The circle flared, not with a gentle shimmer, but with a blinding, desperate white.
It flared once, a silent explosion of pure, defiant light, and the wailing of the shadow creature rose to an agonized shriek.
The tendrils of darkness recoiled from the sudden radiance, shrinking back from the force of it.
The light faded, leaving me gasping on the floor, my hand bleeding, my body trembling with the aftershock.
The circle sputtered and died, a handful of salt on a dusty floorboard.
I was still alone. I hadn’t summoned him.
I had just sent up a flare. A desperate, bloody beacon in the overwhelming dark.
The darkness writhed, gathering itself, reforming. It was weaker, but it wasn’t gone. And it was angry.
The front door shattered inwards.
Not opened.
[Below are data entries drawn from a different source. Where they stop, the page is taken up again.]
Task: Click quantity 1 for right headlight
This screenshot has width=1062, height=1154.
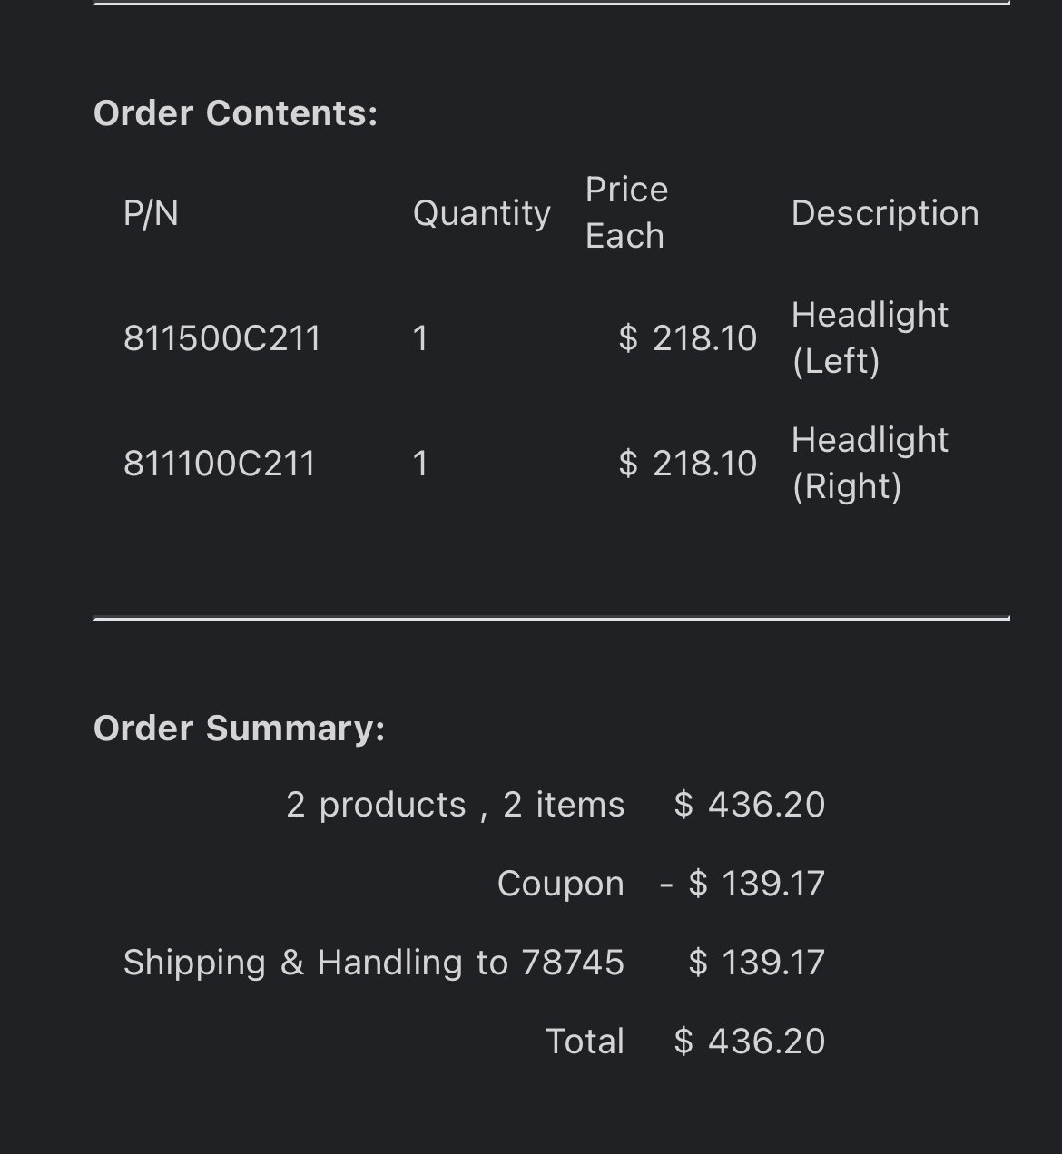Action: pyautogui.click(x=420, y=464)
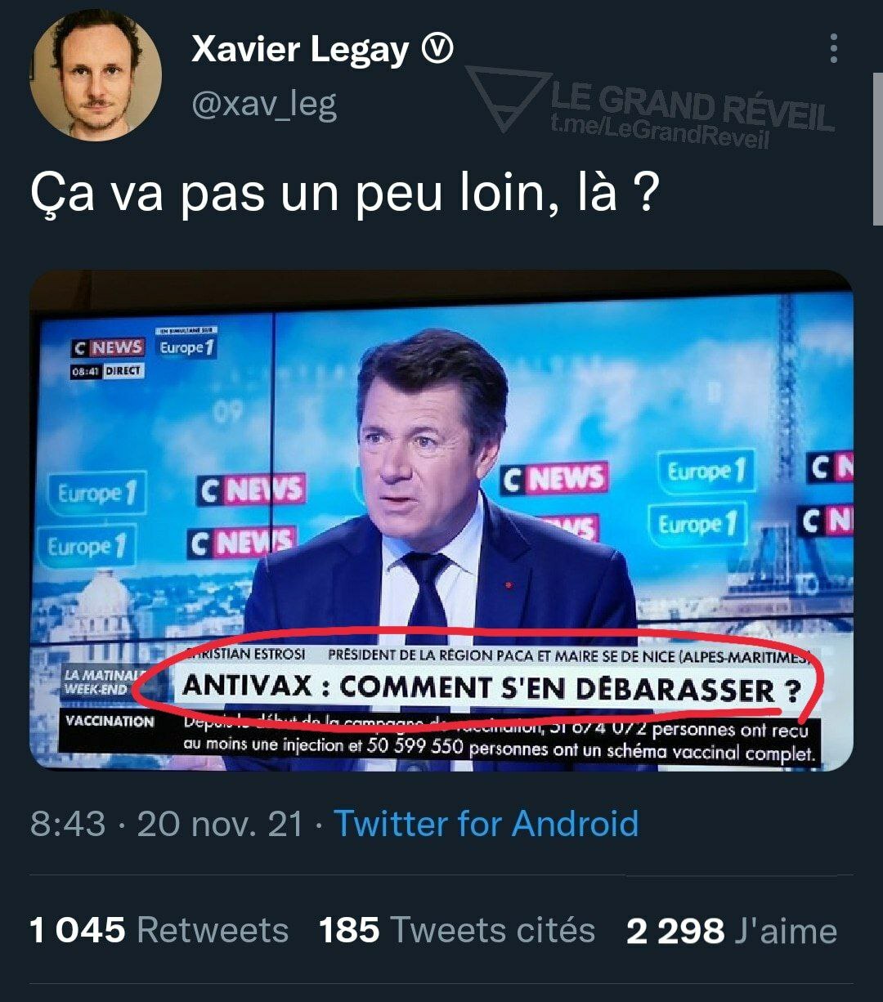Click the VACCINATION ticker label
This screenshot has height=1002, width=883.
pos(110,722)
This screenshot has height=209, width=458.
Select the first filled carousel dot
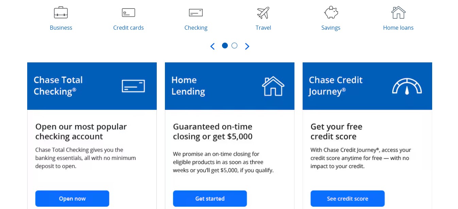(225, 46)
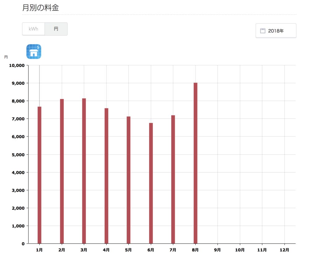Switch the unit toggle to kWh
The width and height of the screenshot is (317, 260).
[x=33, y=29]
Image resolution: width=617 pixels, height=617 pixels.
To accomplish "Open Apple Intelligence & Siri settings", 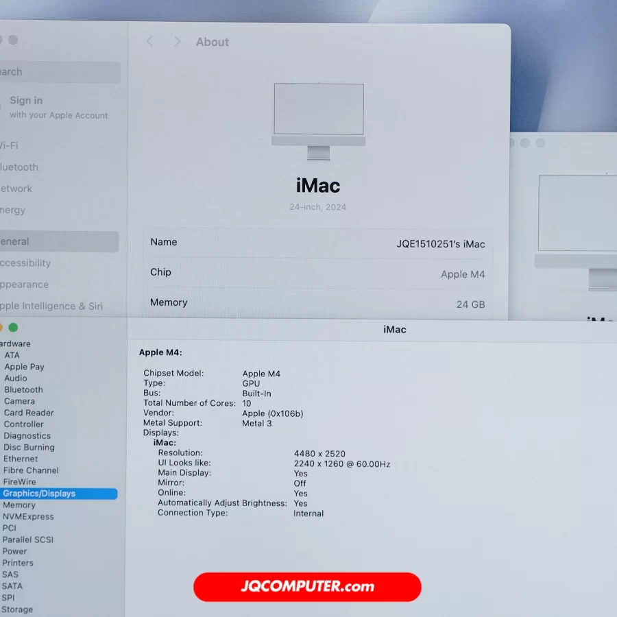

Shattered. The wood exploded in a shower of splinters as something immense and furious tore through it.
Bastian stood in the gaping hole he’d created, in his full untethered power, a being of winter night and righteous fury.
The air crackled around him, charged with an ancient, lethal energy.
His fur was raised, the muscles in his powerful body bunched and ready to strike.
His eyes were not just glowing; they were twin coals of pure, incandescent rage.